8. Living in the Material World - George Harrison
Material goods suck! Well actually, they sort of don't - but if you don't have any, its a good thing to tell yourself. So when you are living in your cardboard box in your friendly neighborhood Hooverville [Bushville?] let George remind you that no matter what Madonna says it's kind of deadening to your soul to be a material girl: "I got born into the material world/ Getting worn out in the material world/ Use my body like a car/ Taking me both near and far." Take this opportunity to work on your inner self - now that you lost your job you have time for that sort of thing, right? So tap into your inner Job and even though you might "Get frustrated in the material world" remember that losing everything can be a spiritual awakening: "I'm living in the material world/ Living in the material world/ I hope to get out of this place/ by the LORD SRI KRSNA'S GRACE/ My salvation from the material world." Okay fine, it's not the '70s and we're not living in communes and walking around chanting "Hare Krishna" and banging on tambourines anymore, but you get the point.

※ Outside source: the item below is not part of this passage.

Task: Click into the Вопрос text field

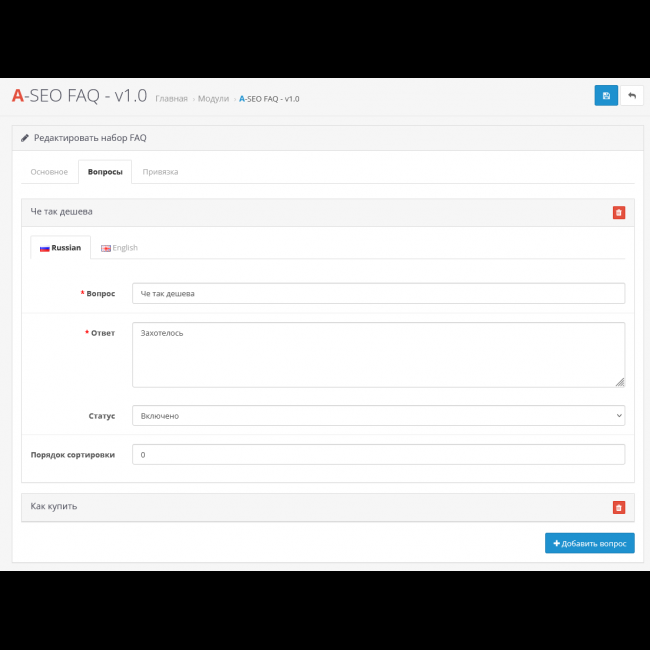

9. Hard Knock Life [Ghetto Anthem] - Jay-Z
A rap song about how rough life is in the ghetto that samples a song from a musical about the actual Great Depression?! Perfect!!11 I'm not even going to try and pretend I can figure out exactly what Jay-Z is saying, but he does manage to rhyme Glocks, blocks and clocks with Hard Knocks so you know, maybe he even broke out the rhyming dictionary for this one. That's about all I can say, except that the singing children from the chorus can get vaguely creepy. You may have 99 problems, but an economic recession ain't one.
10. Money - Pink Floyd
So I kind of hate this song. Okay, I really hate this song. But I didn't hate it before I had to listen to it over and over and over again coming from some kind of arcade game at Gatwick Airport for an entire night. And even though I heard the opening line "Money, get away" once every 5 seconds for 18 hours, right now I can totally relate to the sentiment. Fuck money. Who needs money? Can't buy me love! [Oops, wrong band. Still stand by the idea though.] Let's go back to bartering, shall we? Hell, I would settle for wampum. I think it might be easier to make fake beads than fake$1 bills. But Pink Floyd certainly has a plan to make you rich again: "Grab that cash with both hands and make a stash/ New car, caviar, four star daydream/ Think Ill buy me a football team." Maybe I will buy the Lions. And the entire state of Rhode Island. Right now I could probably pay for both in wampum.
11. Livin' on a Prayer - Bon Jovi
Who doesn't feel sorry for Tommy and Gina? Working on the docks! And in the diner! All for love! So sad, yet so heartwarming. Sure, the union's been on strike but who hasn't been "down on his luck" and yeah we know "its tough, so tough." Maybe that's why this song is the International Drunk Anthem - we've all been Tommy and Gina at one point so what better way to feel well, better about it all then singing loudly while drunk?! Seriously, who hasn't gotten crunked and belted out a "Whooooaaaahhhhhhh" along with Jon Bon Jovi? [If you haven't, you are missing out on one of life's finer joys] Red state? Blue state? Who cares! I am pretty sure the one thing ironically cheap hipsters and actually cheap rednecks can agree on is that there's nothing like a cheap [of course] case of beer and few good "WhooooooAAAAAAAhhhhhs!" Come on America, take my hand and we'll make it I swear - livin' on a prayer!